STJ mantém legitimidade do MP-GO em ACP sobre medicamentos contaminados
SPF COORDENADORIA DE PROCESSAMENTO DE FEITOS DE DIREITO PÚBLICO
A Brainfarma Indústria Química e Farmacêutica S.A. distribuiu nacionalmente lotes de medicamentos contaminados, o que levou o Ministério Público do Estado de Goiás a propor ação civil pública visando à reparação dos danos causados a consumidores. Anteriormente, a empresa havia celebrado Termo de Transação Administrativa com o Ministério Público de Minas Gerais, pagando multa administrativa de R$ 400.444,32 perante o PROCON-MG. A recorrente alegou que esse acordo administrativo impediria nova atuação judicial por parte de outro Ministério Público estadual.
O tribunal enfrentou três questões centrais: se o Termo de Transação Administrativa firmado com o MP-MG impede a propositura de ação civil pública pelo MP-GO; se o Ministério Público goiano detém legitimidade ativa na ausência de dano direto e comprovado a consumidores locais; e se a competência territorial pertence ao foro de Belo Horizonte/MG, onde tramitou o procedimento administrativo anterior. O caso exigiu delimitação dos efeitos de acordos administrativos frente à tutela coletiva judicial de consumidores.

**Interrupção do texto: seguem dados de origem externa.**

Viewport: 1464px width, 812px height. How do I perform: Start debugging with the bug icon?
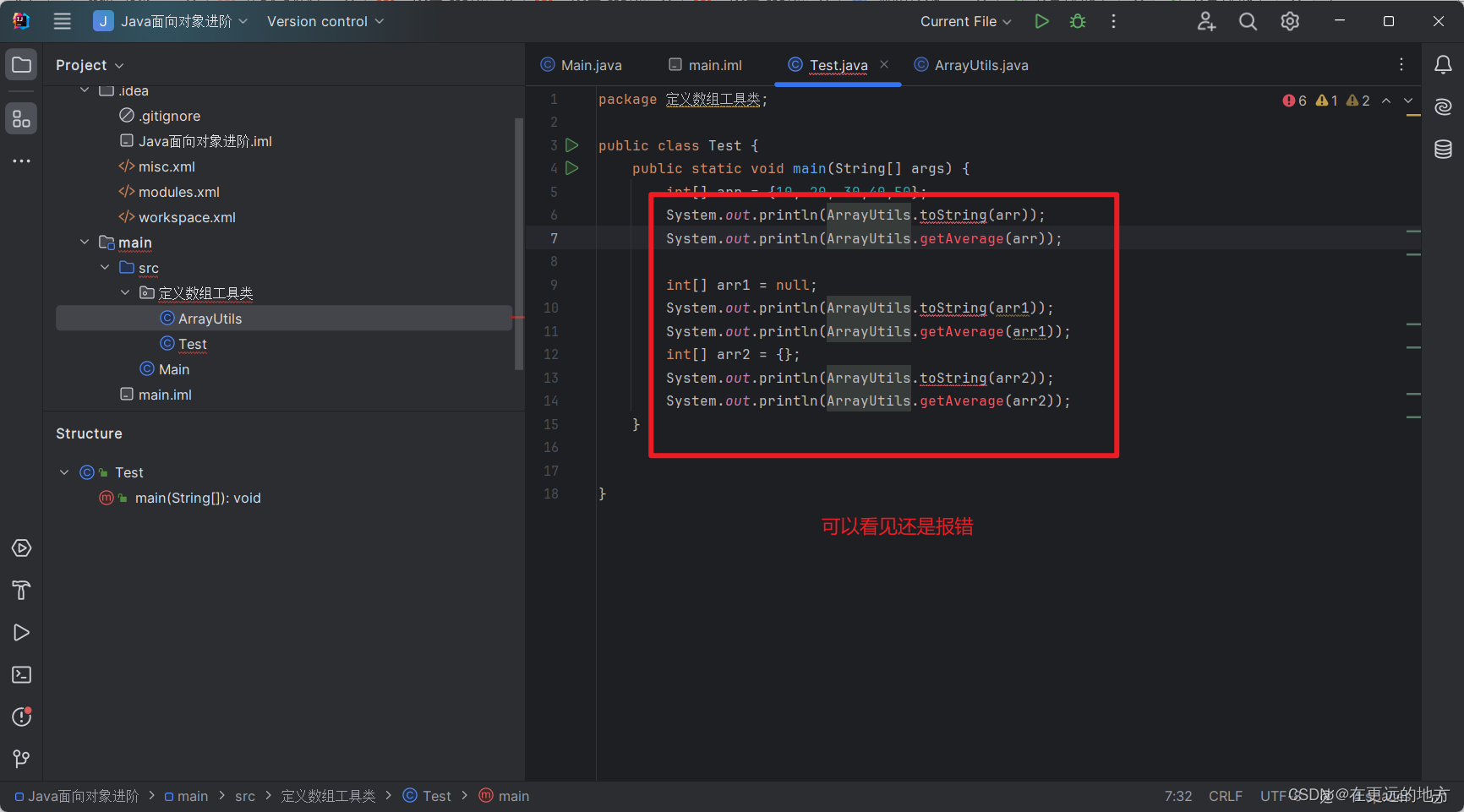(x=1077, y=21)
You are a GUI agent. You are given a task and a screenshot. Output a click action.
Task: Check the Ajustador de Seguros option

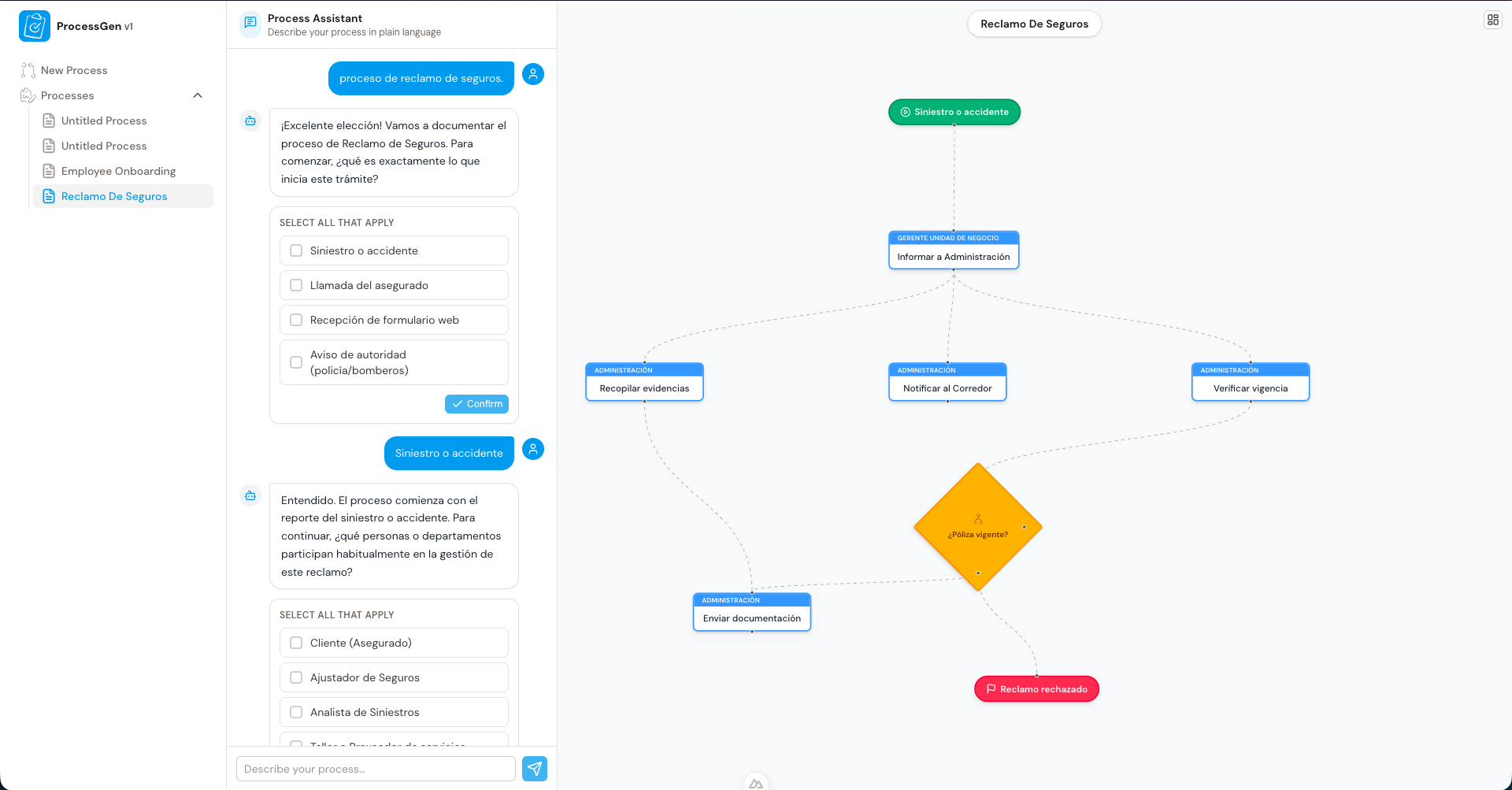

O STJ manteve o acórdão do Tribunal de Justiça de Goiás que rejeitou todas as preliminares da recorrente, negando provimento ao Recurso Especial. Reconheceu-se que o Termo de Transação Administrativa possui natureza estritamente administrativa, sem eficácia impeditiva sobre a esfera judicial, e que o caráter nacional do dano confere legitimidade ao MP-GO para agir em defesa dos consumidores de todo o país. A competência da 30ª Vara Cível de Goiânia foi mantida com fundamento na interpretação do STJ fixada no Tema IAC 10.